Schon meldete sich Kincaids schlechtes Gewissen. War er nicht ständig zu beschäftigt? Ließ ihm seine Arbeit genug Zeit für seinen Sohn?
»Meistens Shakespeare«, antwortete er mit erzwungener Munterkeit. »Für den hatte mein Papa eine besondere Schwäche. Früher konnte ich ganze Passagen aus Hamlet auswendig deklamieren, aber inzwischen habe ich alles vergessen.«
Plötzlich stand ihm das Bild eines strahlenden Sommernachmittags vor Augen, und er sah Juliet als Ophelia, ausgestreckt auf einer blauen Plastikplane, die sie als Bach zweckentfremdet hatten. »Kannst du nicht ein bisschen anmutiger sterben?«, hatte er genörgelt, und sie hatte sich aufgesetzt und ihn finster angestarrt.
»Tote sehen nun mal nicht anmutig aus«, hatte sie ihm entgegengeschleudert, und er hatte seither reichlich Gelegenheit gehabt herauszufinden, wie recht sie hatte. Er verdrängte die Erinnerung und suchte nach einer Ablenkung.
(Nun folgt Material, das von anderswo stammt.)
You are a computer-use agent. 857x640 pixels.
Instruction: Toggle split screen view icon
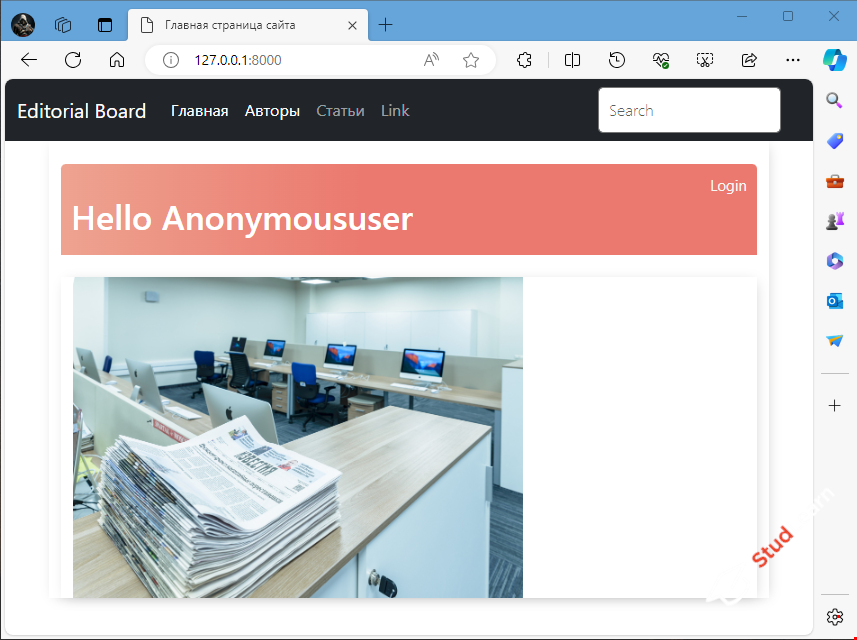click(x=572, y=60)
Kit lieferte sie ihm: »Sieh mal, da ist ein Boot!«
Sie waren schon fast in Barbridge, und es lag wohl nur an der stillen Jahreszeit, dass sie bis jetzt noch keine Boote an den Liegeplätzen gesehen hatten, vermutete Kincaid. »Und sogar ein besonders schönes«, meinte er bewundernd, als sie näher kamen. Der Rumpf glänzte in dunklem Saphirblau, abgesetzt mit himmelblauen Streifen. Die Ruderpinne war in den gleichen Farben gestreift, und alles an dem Boot, bis hin zur Messingeinfassung des Schornsteins, war blitzsauber und zeugte von liebevoller Pflege. Der Name prangte in gestochen scharfen weißen Buchstaben am Bug: Lost Horizon. Rauch quoll in einem steten Strom aus dem Schornstein, und er hörte das leise Summen des Generators. Offenbar war jemand an Bord.
Als sie auf Höhe des Boots waren, ging die Bugtür auf, und eine Frau trat auf das Deck hinaus. Sie war groß gewachsen, und auch die dick gefütterte Jacke konnte ihre schlanke Gestalt nicht verbergen. Ihr kurzes blondes Haar glänzte in der Sonne. Als sie die beiden erblickte, nickte sie ihnen zu, und Kincaid wurde plötzlich bewusst, dass er sie kannte.
Gestern Abend in der Kirche war sie ihm wie eine Außenseiterin erschienen, die sich von der Welt abschirmte und nur aus sich herausging, wenn sie sang. Hier aber strahlte jede ihrer Bewegungen Sicherheit und Selbstbewusstsein aus. Hier sah er sie in ihrem Element.